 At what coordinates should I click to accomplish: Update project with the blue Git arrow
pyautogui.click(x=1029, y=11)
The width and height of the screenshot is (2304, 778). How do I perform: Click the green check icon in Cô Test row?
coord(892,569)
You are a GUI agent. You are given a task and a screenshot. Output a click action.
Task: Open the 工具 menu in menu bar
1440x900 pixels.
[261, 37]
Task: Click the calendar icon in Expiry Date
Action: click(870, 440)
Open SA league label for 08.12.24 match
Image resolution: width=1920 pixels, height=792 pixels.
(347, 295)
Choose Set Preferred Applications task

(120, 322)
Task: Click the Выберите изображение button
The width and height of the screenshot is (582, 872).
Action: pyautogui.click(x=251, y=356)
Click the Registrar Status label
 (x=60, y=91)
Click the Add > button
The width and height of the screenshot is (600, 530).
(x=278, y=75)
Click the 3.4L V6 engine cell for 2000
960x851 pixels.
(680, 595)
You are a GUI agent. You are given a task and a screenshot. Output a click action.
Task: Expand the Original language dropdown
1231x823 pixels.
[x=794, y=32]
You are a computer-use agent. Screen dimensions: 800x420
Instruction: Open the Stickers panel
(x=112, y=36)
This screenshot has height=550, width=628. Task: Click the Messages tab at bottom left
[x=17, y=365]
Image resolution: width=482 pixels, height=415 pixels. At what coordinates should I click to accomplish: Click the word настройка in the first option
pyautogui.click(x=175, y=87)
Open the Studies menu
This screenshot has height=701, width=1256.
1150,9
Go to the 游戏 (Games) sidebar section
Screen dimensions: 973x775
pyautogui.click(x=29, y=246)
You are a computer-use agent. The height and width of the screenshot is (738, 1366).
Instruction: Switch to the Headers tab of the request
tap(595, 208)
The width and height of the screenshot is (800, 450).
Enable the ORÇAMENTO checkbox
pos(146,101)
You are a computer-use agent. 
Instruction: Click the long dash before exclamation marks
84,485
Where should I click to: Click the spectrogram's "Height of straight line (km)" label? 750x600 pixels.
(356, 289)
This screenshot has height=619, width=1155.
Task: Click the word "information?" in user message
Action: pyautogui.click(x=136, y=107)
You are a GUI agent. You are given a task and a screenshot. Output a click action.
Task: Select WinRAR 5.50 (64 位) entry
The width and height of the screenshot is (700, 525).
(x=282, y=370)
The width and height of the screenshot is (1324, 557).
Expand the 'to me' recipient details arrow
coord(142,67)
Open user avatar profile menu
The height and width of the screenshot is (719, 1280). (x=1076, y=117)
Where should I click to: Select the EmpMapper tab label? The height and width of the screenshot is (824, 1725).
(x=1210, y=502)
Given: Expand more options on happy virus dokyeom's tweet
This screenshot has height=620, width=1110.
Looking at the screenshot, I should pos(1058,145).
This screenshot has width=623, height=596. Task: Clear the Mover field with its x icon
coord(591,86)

• WORK TO BE COMPLETED: With the line containing "Open SA league label for 08.12.24 match" as the last one, please set down exactly the lines of the records above from their very first line, and nothing more.

• RESPONSE TO THE TASK:
 At what coordinates should I click to accomplish: Update project with the blue Git arrow
pyautogui.click(x=1029, y=11)
The width and height of the screenshot is (2304, 778). How do I perform: Click the green check icon in Cô Test row?
coord(892,569)
You are a GUI agent. You are given a task and a screenshot. Output a click action.
Task: Open the 工具 menu in menu bar
1440x900 pixels.
[261, 37]
Task: Click the calendar icon in Expiry Date
Action: click(870, 440)
Open SA league label for 08.12.24 match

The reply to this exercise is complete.